:: INFORMATION SUPPLIED ::
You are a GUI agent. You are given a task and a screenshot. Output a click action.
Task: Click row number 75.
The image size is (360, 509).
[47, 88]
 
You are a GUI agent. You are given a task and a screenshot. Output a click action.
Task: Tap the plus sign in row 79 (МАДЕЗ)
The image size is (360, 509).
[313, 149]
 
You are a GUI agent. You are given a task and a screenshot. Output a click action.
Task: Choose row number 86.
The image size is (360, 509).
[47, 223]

==

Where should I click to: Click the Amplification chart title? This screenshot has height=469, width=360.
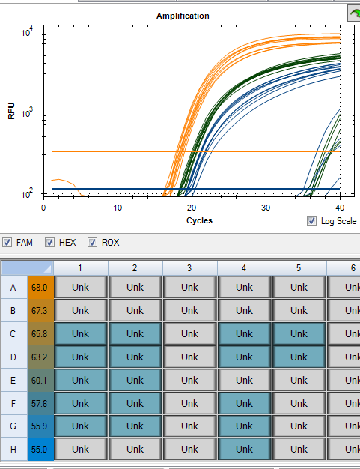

---

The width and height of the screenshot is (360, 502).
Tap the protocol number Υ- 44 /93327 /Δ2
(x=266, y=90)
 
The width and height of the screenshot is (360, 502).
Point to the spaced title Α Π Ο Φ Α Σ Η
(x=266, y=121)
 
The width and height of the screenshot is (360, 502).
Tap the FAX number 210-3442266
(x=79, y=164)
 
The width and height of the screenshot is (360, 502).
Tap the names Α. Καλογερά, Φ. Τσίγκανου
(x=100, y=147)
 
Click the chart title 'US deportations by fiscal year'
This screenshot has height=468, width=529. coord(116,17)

:: EXERCISE OBJECTIVE ::
Shift the answer coordinates in the data from the line with "Click the chart" to the line with "This screenshot has height=468, width=529." by adding 119 to each number. Write out those lines in full, everything else unchanged.

:: RIGHT ANSWER ::
Click the chart title 'US deportations by fiscal year'
This screenshot has height=468, width=529. coord(235,136)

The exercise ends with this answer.